═════ DOCUMENTFRAGMENT

Geert komt geregeld over de vloer bij Jan Brouwer. Hij is er kind aan huis. En als de twee mannen met elkaar aan de praat raken, gaat het geheid over de visserij: En dat Jan eigenlijk wel wat anders wil: een ijzeren IJsselmeerkottertje, hij is tenslotte ook niet meer één van de jongsten, en zo'n kottert je werkt toch wat makkelijker. En of de botter geen geschikt "skutien" is voor Geert. Geert heeft er wel oren naar. Hij is trouwens toch aan een andere schuit toe. Hij moet te veel onkosten maken om de oude VN 66, een schokker, in de vaart te houden. Op 17 juni 1948 verandert de UK134, ex HZ73, voor de derde keer van eigenaar. Geert Spit, die zijn leven lang al een botter had willen hebben en een uitstekend zeiler is, wordt de nieuwe schipper. Hij nummert de schuit om tot VN66.

Er wordt nog geprobeerd de oude schokker te verkopen. Het Zuiderzeemuseum in Enkhuizen heeft er wel oren naar. Maar het bedrag dat men Geert biedt, is zo laag dat hij er niet verder op ingaat. Hij sleept de schokker buiten de haven en gebruikt het sloophout als brandstof. Zo brengt hij toch nog zijn geld op. Voor zijn dochter Griet, die in Lelystad woont, maakt hij van het resthout een oerdegelijke werkbank. Die staat daar nog.

Geert Spit vist met de dwarskuil op aal. Een visserij waarbij vaart en gewicht van belang zijn. Het eerste is een kwestie van zeilvoering. Bij mooi weer worden naast fok en grootzeil een kluiver en bezaan bij gezet. Trekt de wind aan, dan wordt steeds minder zeil gevoerd en bij harde wind wordt de fok gereefd. Met een rif in het grootzeil en de kleinste fok op wordt het toch wel tijd om een haven op te zoeken. En dat doen de meeste vissers dan ook. Maar er zijn er altijd die voor de duvel nog niet bang zijn en door blijven vissen. Vaak met een goede vangst, soms met een gebroken mast. Om de kuil op de grond te houden wordt de onderreep verzwaard met stukjes lood. Het nadeel is dat lood na korte tijd helemaal versleten is. Naderhand worden stukjes kettingen gebruikt. Men is er in het begin nogal huiverig voor: "Kettingen rinkelen en jagen de aal op. Je vangt daardoor minder."

foto: de oorspronkelijke VN66 met Geert en twee zoons (beeldbank Stadsmuseum).

══════════

DE OPDRACHTEN
1) Neem het deel van het verhaal over de botter opnieuw op, te beginnen bij "Geert komt geregeld" en eindigend bij "om tot VN66.". Vervang daarin "schokker" door "platbodem".
2) Schrijf het vervolg van het verhaal over de botter, aansluitend op de laatste zin die er staat.

═════ GEGEVENSRIJEN

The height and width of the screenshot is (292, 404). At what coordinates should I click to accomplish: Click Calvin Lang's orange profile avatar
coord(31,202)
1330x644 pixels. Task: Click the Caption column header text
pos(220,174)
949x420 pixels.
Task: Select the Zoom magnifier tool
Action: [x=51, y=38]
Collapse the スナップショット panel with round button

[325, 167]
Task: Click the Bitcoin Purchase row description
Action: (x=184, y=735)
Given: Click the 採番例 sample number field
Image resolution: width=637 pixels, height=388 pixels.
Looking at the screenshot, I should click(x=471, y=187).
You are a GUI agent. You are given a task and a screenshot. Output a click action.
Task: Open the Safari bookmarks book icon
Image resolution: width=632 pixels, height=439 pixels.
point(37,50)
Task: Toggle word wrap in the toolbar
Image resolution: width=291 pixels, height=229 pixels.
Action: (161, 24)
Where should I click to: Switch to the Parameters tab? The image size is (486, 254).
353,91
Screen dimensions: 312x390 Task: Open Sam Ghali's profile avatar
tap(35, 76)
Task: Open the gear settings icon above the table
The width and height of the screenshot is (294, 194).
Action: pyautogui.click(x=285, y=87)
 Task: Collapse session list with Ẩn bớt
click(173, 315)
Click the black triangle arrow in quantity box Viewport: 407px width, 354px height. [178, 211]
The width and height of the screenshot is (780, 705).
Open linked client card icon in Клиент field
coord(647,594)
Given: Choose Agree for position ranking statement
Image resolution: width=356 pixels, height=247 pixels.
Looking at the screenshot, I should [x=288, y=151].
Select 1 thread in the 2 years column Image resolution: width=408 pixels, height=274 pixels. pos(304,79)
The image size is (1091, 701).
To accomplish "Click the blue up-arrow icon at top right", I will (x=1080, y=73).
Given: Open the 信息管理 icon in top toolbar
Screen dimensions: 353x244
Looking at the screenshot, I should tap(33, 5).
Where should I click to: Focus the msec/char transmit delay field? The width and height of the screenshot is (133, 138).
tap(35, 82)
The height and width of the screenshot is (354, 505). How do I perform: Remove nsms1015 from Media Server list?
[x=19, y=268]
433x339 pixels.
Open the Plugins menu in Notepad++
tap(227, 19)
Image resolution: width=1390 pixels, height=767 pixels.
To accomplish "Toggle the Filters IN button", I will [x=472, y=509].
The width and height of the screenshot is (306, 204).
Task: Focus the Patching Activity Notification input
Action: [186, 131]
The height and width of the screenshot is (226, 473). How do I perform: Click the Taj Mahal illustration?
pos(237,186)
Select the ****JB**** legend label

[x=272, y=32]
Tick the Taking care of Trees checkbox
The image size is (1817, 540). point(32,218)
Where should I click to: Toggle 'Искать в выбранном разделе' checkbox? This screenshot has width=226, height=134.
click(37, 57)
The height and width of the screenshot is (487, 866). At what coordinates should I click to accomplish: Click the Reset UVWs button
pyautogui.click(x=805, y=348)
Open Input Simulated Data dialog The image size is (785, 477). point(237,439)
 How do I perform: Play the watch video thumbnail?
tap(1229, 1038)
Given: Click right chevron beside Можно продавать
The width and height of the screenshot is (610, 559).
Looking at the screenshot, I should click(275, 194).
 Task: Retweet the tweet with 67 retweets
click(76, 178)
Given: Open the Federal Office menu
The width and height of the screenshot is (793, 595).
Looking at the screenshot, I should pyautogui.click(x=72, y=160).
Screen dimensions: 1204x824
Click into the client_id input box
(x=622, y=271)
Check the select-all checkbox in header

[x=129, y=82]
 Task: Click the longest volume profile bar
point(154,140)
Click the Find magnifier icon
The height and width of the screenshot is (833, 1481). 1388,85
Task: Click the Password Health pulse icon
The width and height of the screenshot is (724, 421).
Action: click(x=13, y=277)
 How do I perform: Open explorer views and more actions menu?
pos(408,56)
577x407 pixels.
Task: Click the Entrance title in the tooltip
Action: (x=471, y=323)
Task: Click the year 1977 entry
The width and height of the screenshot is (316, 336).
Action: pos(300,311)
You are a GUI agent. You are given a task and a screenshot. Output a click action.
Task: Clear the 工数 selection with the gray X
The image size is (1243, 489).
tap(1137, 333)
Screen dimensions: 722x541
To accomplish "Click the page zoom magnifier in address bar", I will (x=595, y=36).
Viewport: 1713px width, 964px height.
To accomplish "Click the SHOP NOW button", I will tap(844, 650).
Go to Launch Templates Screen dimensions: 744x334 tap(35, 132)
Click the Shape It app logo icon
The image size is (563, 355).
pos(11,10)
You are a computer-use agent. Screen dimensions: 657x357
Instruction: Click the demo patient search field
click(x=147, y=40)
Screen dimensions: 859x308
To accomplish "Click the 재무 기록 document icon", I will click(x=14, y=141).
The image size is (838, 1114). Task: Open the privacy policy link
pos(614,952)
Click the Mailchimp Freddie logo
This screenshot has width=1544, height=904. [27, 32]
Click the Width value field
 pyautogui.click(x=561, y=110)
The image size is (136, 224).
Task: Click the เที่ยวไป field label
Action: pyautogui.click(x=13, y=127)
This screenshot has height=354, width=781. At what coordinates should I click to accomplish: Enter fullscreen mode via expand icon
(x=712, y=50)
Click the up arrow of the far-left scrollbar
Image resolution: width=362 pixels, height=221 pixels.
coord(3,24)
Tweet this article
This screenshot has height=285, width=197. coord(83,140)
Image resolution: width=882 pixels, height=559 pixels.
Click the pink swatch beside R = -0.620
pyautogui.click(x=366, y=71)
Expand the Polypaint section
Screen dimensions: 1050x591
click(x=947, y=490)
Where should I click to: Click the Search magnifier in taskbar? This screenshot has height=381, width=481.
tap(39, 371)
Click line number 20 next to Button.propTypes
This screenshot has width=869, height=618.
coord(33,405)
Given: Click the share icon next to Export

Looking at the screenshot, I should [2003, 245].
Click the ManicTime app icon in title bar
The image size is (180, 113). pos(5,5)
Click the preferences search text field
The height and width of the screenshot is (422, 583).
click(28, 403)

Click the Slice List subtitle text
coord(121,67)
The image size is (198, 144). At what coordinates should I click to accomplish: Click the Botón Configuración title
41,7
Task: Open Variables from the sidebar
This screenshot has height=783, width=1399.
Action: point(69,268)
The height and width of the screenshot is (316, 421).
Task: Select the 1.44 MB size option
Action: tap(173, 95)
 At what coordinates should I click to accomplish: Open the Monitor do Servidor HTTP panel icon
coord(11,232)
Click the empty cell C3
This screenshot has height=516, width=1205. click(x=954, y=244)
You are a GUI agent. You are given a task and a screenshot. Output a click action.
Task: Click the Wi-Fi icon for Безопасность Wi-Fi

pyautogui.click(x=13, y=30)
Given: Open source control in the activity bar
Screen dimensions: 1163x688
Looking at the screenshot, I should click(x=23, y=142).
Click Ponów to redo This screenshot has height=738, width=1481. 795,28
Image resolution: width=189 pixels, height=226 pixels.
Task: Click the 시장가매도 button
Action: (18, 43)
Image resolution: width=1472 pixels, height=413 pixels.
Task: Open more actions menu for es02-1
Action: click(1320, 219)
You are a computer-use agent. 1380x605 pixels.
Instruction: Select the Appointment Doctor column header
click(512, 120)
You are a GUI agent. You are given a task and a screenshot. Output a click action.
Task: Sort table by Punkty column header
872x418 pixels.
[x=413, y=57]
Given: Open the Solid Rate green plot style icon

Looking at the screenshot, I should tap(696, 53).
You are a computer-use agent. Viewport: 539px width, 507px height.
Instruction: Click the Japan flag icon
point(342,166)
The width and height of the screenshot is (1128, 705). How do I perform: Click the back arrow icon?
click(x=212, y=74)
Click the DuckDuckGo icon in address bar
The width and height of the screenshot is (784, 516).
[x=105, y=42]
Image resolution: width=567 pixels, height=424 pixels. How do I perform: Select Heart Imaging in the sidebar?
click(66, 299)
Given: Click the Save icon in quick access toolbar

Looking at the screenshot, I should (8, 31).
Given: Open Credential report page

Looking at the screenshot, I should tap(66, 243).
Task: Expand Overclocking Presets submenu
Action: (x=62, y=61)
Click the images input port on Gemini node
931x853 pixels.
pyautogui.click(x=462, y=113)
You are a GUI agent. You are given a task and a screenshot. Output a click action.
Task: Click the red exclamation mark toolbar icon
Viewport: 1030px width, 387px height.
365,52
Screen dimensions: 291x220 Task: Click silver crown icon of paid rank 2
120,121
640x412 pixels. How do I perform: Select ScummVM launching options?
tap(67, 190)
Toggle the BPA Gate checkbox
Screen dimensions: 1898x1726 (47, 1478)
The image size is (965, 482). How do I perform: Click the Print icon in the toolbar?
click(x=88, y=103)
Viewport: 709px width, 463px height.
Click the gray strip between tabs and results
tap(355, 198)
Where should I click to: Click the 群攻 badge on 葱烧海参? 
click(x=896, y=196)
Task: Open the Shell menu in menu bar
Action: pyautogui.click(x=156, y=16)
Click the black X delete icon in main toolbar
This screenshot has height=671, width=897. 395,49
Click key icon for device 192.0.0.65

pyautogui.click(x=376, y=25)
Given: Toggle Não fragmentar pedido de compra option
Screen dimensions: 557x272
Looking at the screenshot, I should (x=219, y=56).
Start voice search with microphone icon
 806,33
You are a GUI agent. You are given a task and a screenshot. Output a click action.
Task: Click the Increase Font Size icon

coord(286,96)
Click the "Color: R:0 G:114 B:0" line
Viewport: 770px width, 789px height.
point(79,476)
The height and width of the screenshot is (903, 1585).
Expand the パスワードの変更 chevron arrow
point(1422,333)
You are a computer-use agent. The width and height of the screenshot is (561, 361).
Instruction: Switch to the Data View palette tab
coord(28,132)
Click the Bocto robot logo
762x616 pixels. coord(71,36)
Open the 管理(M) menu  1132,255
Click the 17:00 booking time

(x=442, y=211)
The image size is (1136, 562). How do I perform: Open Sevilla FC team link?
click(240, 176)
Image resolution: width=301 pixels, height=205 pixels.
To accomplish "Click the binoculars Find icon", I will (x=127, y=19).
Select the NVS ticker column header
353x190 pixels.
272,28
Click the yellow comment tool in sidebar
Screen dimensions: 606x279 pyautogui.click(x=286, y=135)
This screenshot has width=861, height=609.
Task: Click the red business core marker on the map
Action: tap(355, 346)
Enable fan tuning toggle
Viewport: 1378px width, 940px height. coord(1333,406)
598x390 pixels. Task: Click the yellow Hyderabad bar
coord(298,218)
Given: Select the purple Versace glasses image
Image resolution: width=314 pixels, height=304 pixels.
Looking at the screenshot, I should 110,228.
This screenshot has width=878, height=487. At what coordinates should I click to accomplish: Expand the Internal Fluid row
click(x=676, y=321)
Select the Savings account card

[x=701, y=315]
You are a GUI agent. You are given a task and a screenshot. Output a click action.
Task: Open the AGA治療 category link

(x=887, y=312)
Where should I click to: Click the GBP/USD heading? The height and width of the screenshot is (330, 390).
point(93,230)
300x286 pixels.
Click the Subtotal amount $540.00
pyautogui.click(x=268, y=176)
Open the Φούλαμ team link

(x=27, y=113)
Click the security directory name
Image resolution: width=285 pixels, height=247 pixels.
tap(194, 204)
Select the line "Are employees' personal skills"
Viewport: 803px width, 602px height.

══════════

SCHRIFTELIJKE ANTWOORDEN
1)
Geert komt geregeld over de vloer bij Jan Brouwer. Hij is er kind aan huis. En als de twee mannen met elkaar aan de praat raken, gaat het geheid over de visserij: En dat Jan eigenlijk wel wat anders wil: een ijzeren IJsselmeerkottertje, hij is tenslotte ook niet meer één van de jongsten, en zo'n kottert je werkt toch wat makkelijker. En of de botter geen geschikt "skutien" is voor Geert. Geert heeft er wel oren naar. Hij is trouwens toch aan een andere schuit toe. Hij moet te veel onkosten maken om de oude VN 66, een platbodem, in de vaart te houden. Op 17 juni 1948 verandert de UK134, ex HZ73, voor de derde keer van eigenaar. Geert Spit, die zijn leven lang al een botter had willen hebben en een uitstekend zeiler is, wordt de nieuwe schipper. Hij nummert de schuit om tot VN66.

2)
Na de afsluiting van de Zuiderzee wordt vissen met de dwarskuil aan banden gelegd. In eerste instantie mag gevist worden van april tot oktober, van zondagnacht tot zaterdag, maar die periode wordt steeds meer ingekort. Kees Ouderling, die als dertienjarige jongen bij zijn vader aan boord van de VN 60 kwam, herinnert zich dat wanneer het kuilseizoen voorbij was, hij samen met zijn vader tijdens de bietencampagne in de polder werk vond. "Dat werk duurde zo tot de Kerst, daarna konden we in de WW." Ook het gebied waar met de dwarskuil gevist mag worden, wordt steeds kleiner. Met "lijnen" wordt aangegeven, waar de kuilvisserij is toegestaan. Visserijboeien markeren de plaatsen waar de kuilvisserij is toegestaan. Aan de andere kant vissen wordt gestraft met hoge boetes. Maar vissen aan die andere kant blijft natuurlijk trekken en spannend. En in alle vissersplaatsen doen verhalen de ronde van kiene vissers die de domme waterpolitie weer eens te slim af zijn geweest.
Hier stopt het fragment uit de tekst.